Given records —
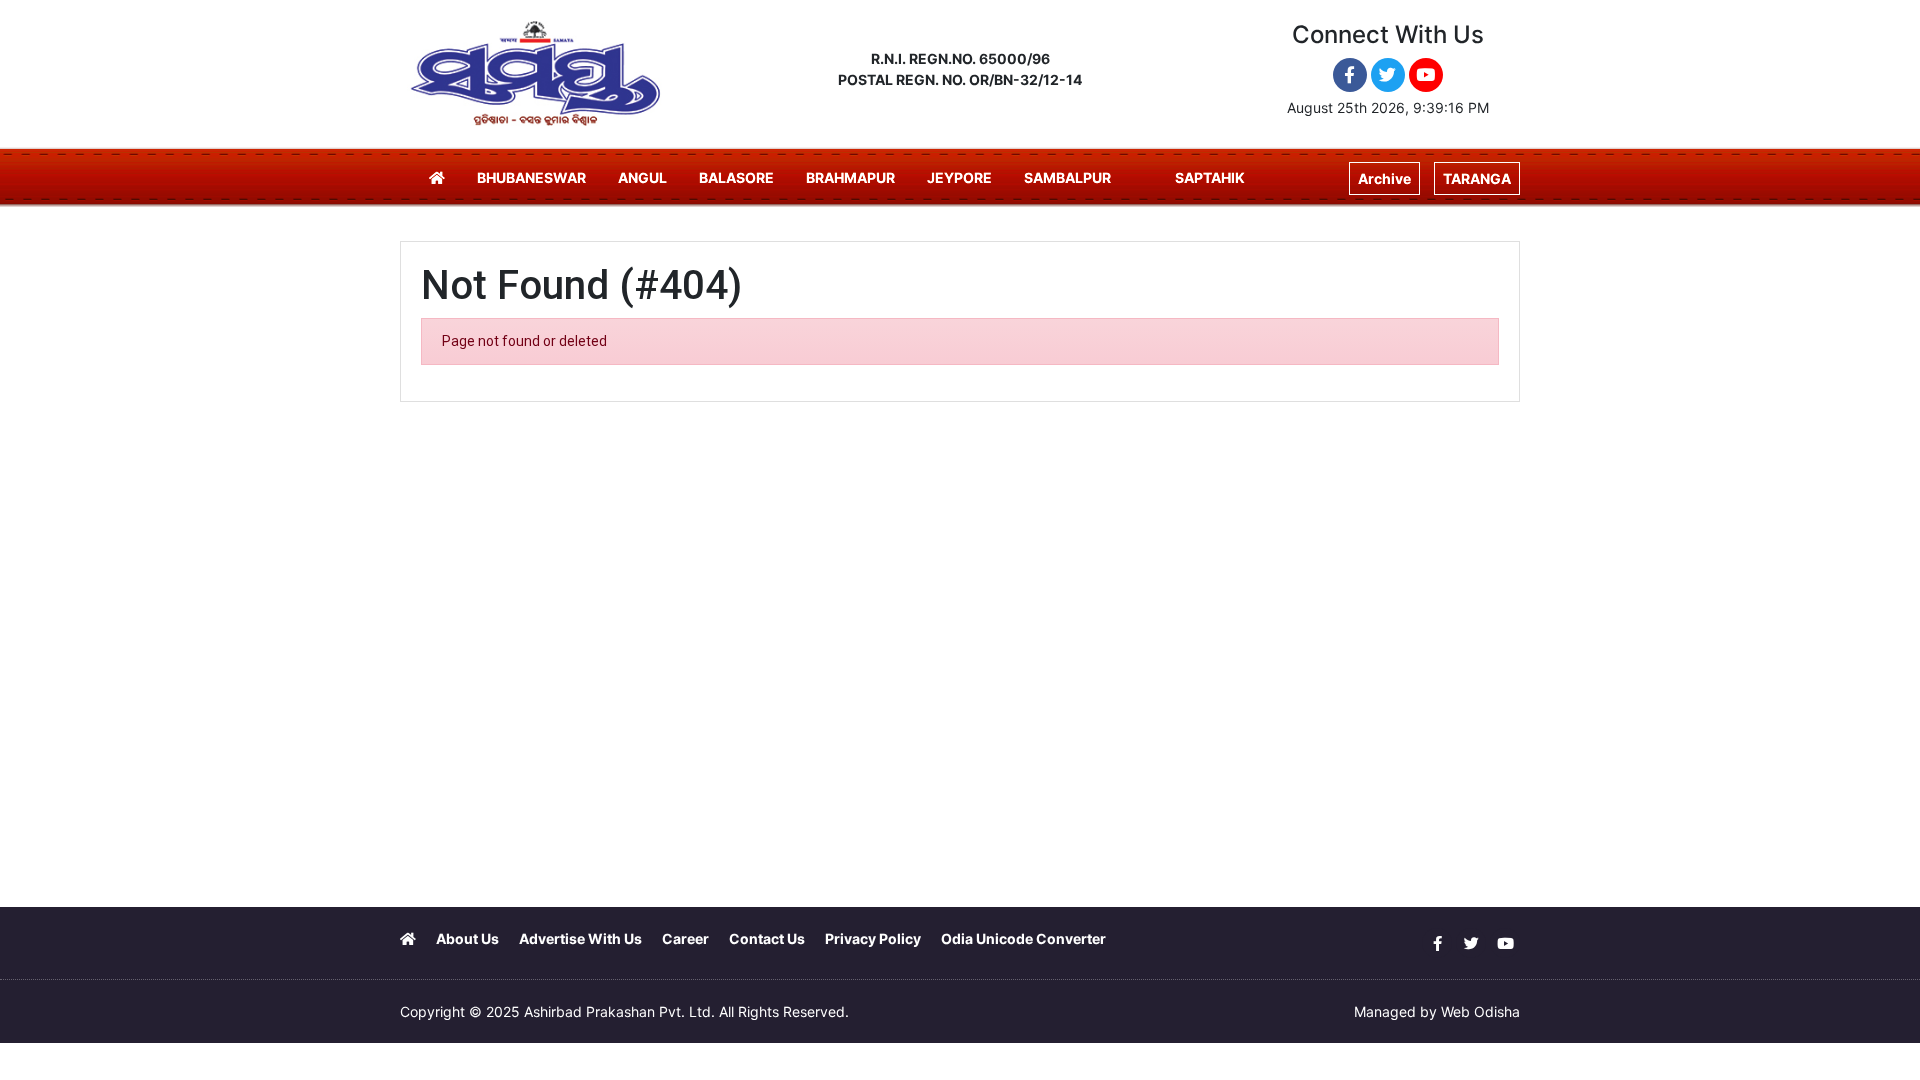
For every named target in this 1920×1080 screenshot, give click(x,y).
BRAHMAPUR (850, 177)
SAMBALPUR (1067, 177)
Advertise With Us (580, 938)
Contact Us (767, 938)
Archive (1384, 178)
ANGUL (642, 177)
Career (685, 938)
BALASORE (736, 177)
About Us (467, 938)
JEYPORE (959, 177)
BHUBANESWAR (531, 177)
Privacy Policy (873, 938)
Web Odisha (1480, 1011)
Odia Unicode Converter (1023, 938)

What you need to do — Transcribe the whole of the data exactly, minus any pictures.

Problem solution —
For every named target in this 1920×1080 screenshot, give click(x,y).
BRAHMAPUR (850, 177)
SAMBALPUR (1067, 177)
Advertise With Us (580, 938)
Contact Us (767, 938)
Archive (1384, 178)
ANGUL (642, 177)
Career (685, 938)
BALASORE (736, 177)
About Us (467, 938)
JEYPORE (959, 177)
BHUBANESWAR (531, 177)
Privacy Policy (873, 938)
Web Odisha (1480, 1011)
Odia Unicode Converter (1023, 938)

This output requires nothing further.